[Saved data entries]
::::::
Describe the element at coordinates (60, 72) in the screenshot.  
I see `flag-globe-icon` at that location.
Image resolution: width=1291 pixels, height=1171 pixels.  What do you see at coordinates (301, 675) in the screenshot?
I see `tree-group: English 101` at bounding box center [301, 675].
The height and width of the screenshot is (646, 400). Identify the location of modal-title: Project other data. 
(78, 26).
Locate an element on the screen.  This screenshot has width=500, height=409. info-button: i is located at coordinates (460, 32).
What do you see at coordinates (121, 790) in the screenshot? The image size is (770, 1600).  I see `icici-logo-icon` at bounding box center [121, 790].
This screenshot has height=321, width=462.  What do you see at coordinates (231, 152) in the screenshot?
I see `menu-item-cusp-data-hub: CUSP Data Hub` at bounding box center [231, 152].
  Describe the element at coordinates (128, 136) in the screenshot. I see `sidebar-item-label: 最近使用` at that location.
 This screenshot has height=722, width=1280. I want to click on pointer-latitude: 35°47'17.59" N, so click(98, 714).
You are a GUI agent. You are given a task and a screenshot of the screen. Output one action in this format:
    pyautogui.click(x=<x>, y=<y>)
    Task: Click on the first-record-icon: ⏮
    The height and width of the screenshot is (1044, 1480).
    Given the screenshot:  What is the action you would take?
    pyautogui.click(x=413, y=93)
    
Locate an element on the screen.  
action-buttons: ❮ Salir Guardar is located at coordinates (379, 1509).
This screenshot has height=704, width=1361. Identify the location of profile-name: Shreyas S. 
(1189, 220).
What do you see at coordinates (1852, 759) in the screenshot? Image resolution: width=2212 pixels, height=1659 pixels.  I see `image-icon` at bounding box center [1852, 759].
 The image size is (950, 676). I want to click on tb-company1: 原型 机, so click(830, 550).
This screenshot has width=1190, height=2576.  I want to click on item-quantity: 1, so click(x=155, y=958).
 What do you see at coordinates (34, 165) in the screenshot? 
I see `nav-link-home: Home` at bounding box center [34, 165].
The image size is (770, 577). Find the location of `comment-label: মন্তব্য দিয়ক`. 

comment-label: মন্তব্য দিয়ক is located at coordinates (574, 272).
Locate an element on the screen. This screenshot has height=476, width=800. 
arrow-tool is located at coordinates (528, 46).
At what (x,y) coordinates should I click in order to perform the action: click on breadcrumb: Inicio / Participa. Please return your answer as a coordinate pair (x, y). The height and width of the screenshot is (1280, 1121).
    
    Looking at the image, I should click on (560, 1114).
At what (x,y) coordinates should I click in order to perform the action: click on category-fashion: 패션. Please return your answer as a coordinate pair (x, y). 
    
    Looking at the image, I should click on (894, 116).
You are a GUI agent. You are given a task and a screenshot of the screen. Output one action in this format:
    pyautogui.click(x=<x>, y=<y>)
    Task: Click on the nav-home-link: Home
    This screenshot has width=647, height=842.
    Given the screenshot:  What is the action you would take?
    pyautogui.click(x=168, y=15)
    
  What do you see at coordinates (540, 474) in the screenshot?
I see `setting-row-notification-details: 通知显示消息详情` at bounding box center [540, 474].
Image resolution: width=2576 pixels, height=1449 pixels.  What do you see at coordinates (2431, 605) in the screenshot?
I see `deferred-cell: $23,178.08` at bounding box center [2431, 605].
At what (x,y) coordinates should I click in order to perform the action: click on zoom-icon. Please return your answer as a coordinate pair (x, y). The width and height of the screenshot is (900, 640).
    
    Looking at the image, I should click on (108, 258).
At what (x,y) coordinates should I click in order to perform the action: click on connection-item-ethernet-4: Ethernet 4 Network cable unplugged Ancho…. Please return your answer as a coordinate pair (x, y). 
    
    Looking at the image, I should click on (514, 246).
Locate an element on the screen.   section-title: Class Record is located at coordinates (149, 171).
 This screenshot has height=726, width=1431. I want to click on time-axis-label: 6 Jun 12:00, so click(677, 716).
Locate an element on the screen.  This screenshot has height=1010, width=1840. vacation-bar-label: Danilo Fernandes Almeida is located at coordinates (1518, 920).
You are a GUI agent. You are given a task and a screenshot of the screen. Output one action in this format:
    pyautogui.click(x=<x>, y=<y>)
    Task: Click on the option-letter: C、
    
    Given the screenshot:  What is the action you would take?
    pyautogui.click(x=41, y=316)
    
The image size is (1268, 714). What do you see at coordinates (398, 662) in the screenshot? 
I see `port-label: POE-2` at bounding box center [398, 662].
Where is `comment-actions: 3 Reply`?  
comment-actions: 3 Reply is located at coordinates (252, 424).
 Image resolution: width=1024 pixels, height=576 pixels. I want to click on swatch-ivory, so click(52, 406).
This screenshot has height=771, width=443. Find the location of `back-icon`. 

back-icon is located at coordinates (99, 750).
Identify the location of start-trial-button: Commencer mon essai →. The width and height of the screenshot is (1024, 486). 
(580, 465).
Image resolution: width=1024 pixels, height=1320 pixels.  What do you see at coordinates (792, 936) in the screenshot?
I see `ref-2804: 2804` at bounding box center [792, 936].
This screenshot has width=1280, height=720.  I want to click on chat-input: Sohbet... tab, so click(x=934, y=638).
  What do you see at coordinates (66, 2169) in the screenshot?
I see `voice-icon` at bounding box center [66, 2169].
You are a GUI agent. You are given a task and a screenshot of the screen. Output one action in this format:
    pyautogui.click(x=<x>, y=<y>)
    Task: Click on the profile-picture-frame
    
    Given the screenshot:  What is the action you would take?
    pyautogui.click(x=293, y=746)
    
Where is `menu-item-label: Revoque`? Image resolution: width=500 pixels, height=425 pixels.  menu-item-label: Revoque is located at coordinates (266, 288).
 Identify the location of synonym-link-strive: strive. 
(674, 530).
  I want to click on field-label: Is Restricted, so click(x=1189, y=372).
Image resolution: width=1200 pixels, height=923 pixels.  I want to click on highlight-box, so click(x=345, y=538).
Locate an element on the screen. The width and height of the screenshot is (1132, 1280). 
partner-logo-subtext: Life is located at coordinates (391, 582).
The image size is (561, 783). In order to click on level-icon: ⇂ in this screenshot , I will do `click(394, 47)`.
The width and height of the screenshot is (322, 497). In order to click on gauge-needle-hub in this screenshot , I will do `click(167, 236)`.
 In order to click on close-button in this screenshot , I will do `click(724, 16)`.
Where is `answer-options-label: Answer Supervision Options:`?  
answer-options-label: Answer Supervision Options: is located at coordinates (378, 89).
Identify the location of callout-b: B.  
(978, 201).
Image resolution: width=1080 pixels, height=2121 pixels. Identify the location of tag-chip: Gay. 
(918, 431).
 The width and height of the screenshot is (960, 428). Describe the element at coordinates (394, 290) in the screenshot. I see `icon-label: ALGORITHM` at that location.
::::::
§ **Instructions for the task**: Copy out every line of the material above without changing anything.

§ **Result for this exercise**:
Describe the element at coordinates (60, 72) in the screenshot.  
I see `flag-globe-icon` at that location.
Image resolution: width=1291 pixels, height=1171 pixels.  What do you see at coordinates (301, 675) in the screenshot?
I see `tree-group: English 101` at bounding box center [301, 675].
The height and width of the screenshot is (646, 400). Identify the location of modal-title: Project other data. 
(78, 26).
Locate an element on the screen.  This screenshot has width=500, height=409. info-button: i is located at coordinates (460, 32).
What do you see at coordinates (121, 790) in the screenshot? The image size is (770, 1600).  I see `icici-logo-icon` at bounding box center [121, 790].
This screenshot has height=321, width=462.  What do you see at coordinates (231, 152) in the screenshot?
I see `menu-item-cusp-data-hub: CUSP Data Hub` at bounding box center [231, 152].
  Describe the element at coordinates (128, 136) in the screenshot. I see `sidebar-item-label: 最近使用` at that location.
 This screenshot has height=722, width=1280. I want to click on pointer-latitude: 35°47'17.59" N, so click(98, 714).
You are a GUI agent. You are given a task and a screenshot of the screen. Output one action in this format:
    pyautogui.click(x=<x>, y=<y>)
    Task: Click on the first-record-icon: ⏮
    The height and width of the screenshot is (1044, 1480).
    Given the screenshot:  What is the action you would take?
    pyautogui.click(x=413, y=93)
    
Locate an element on the screen.  
action-buttons: ❮ Salir Guardar is located at coordinates (379, 1509).
This screenshot has height=704, width=1361. Identify the location of profile-name: Shreyas S. 
(1189, 220).
What do you see at coordinates (1852, 759) in the screenshot? Image resolution: width=2212 pixels, height=1659 pixels.  I see `image-icon` at bounding box center [1852, 759].
 The image size is (950, 676). I want to click on tb-company1: 原型 机, so click(830, 550).
This screenshot has width=1190, height=2576.  I want to click on item-quantity: 1, so click(x=155, y=958).
 What do you see at coordinates (34, 165) in the screenshot? 
I see `nav-link-home: Home` at bounding box center [34, 165].
The image size is (770, 577). Find the location of `comment-label: মন্তব্য দিয়ক`. 

comment-label: মন্তব্য দিয়ক is located at coordinates (574, 272).
Locate an element on the screen. This screenshot has height=476, width=800. 
arrow-tool is located at coordinates (528, 46).
At what (x,y) coordinates should I click in order to perform the action: click on breadcrumb: Inicio / Participa. Please return your answer as a coordinate pair (x, y). The height and width of the screenshot is (1280, 1121).
    
    Looking at the image, I should click on (560, 1114).
At what (x,y) coordinates should I click in order to perform the action: click on category-fashion: 패션. Please return your answer as a coordinate pair (x, y). 
    
    Looking at the image, I should click on (894, 116).
You are a GUI agent. You are given a task and a screenshot of the screen. Output one action in this format:
    pyautogui.click(x=<x>, y=<y>)
    Task: Click on the nav-home-link: Home
    This screenshot has width=647, height=842.
    Given the screenshot:  What is the action you would take?
    pyautogui.click(x=168, y=15)
    
  What do you see at coordinates (540, 474) in the screenshot?
I see `setting-row-notification-details: 通知显示消息详情` at bounding box center [540, 474].
Image resolution: width=2576 pixels, height=1449 pixels.  What do you see at coordinates (2431, 605) in the screenshot?
I see `deferred-cell: $23,178.08` at bounding box center [2431, 605].
At what (x,y) coordinates should I click in order to perform the action: click on zoom-icon. Please return your answer as a coordinate pair (x, y). The width and height of the screenshot is (900, 640).
    
    Looking at the image, I should click on (108, 258).
At what (x,y) coordinates should I click in order to perform the action: click on connection-item-ethernet-4: Ethernet 4 Network cable unplugged Ancho…. Please return your answer as a coordinate pair (x, y). 
    
    Looking at the image, I should click on (514, 246).
Locate an element on the screen.   section-title: Class Record is located at coordinates (149, 171).
 This screenshot has height=726, width=1431. I want to click on time-axis-label: 6 Jun 12:00, so click(677, 716).
Locate an element on the screen.  This screenshot has height=1010, width=1840. vacation-bar-label: Danilo Fernandes Almeida is located at coordinates (1518, 920).
You are a GUI agent. You are given a task and a screenshot of the screen. Output one action in this format:
    pyautogui.click(x=<x>, y=<y>)
    Task: Click on the option-letter: C、
    
    Given the screenshot:  What is the action you would take?
    pyautogui.click(x=41, y=316)
    
The image size is (1268, 714). What do you see at coordinates (398, 662) in the screenshot? 
I see `port-label: POE-2` at bounding box center [398, 662].
Where is `comment-actions: 3 Reply`?  
comment-actions: 3 Reply is located at coordinates (252, 424).
 Image resolution: width=1024 pixels, height=576 pixels. I want to click on swatch-ivory, so click(52, 406).
This screenshot has height=771, width=443. Find the location of `back-icon`. 

back-icon is located at coordinates (99, 750).
Identify the location of start-trial-button: Commencer mon essai →. The width and height of the screenshot is (1024, 486). 
(580, 465).
Image resolution: width=1024 pixels, height=1320 pixels.  What do you see at coordinates (792, 936) in the screenshot?
I see `ref-2804: 2804` at bounding box center [792, 936].
This screenshot has width=1280, height=720.  I want to click on chat-input: Sohbet... tab, so click(x=934, y=638).
  What do you see at coordinates (66, 2169) in the screenshot?
I see `voice-icon` at bounding box center [66, 2169].
You are a GUI agent. You are given a task and a screenshot of the screen. Output one action in this format:
    pyautogui.click(x=<x>, y=<y>)
    Task: Click on the profile-picture-frame
    
    Given the screenshot:  What is the action you would take?
    pyautogui.click(x=293, y=746)
    
Where is `menu-item-label: Revoque`? Image resolution: width=500 pixels, height=425 pixels.  menu-item-label: Revoque is located at coordinates (266, 288).
 Identify the location of synonym-link-strive: strive. 
(674, 530).
  I want to click on field-label: Is Restricted, so click(x=1189, y=372).
Image resolution: width=1200 pixels, height=923 pixels.  I want to click on highlight-box, so click(x=345, y=538).
Locate an element on the screen. The width and height of the screenshot is (1132, 1280). 
partner-logo-subtext: Life is located at coordinates (391, 582).
The image size is (561, 783). In order to click on level-icon: ⇂ in this screenshot , I will do `click(394, 47)`.
The width and height of the screenshot is (322, 497). In order to click on gauge-needle-hub in this screenshot , I will do `click(167, 236)`.
 In order to click on close-button in this screenshot , I will do `click(724, 16)`.
Where is `answer-options-label: Answer Supervision Options:`?  
answer-options-label: Answer Supervision Options: is located at coordinates (378, 89).
Identify the location of callout-b: B.  
(978, 201).
Image resolution: width=1080 pixels, height=2121 pixels. Identify the location of tag-chip: Gay. 
(918, 431).
 The width and height of the screenshot is (960, 428). Describe the element at coordinates (394, 290) in the screenshot. I see `icon-label: ALGORITHM` at that location.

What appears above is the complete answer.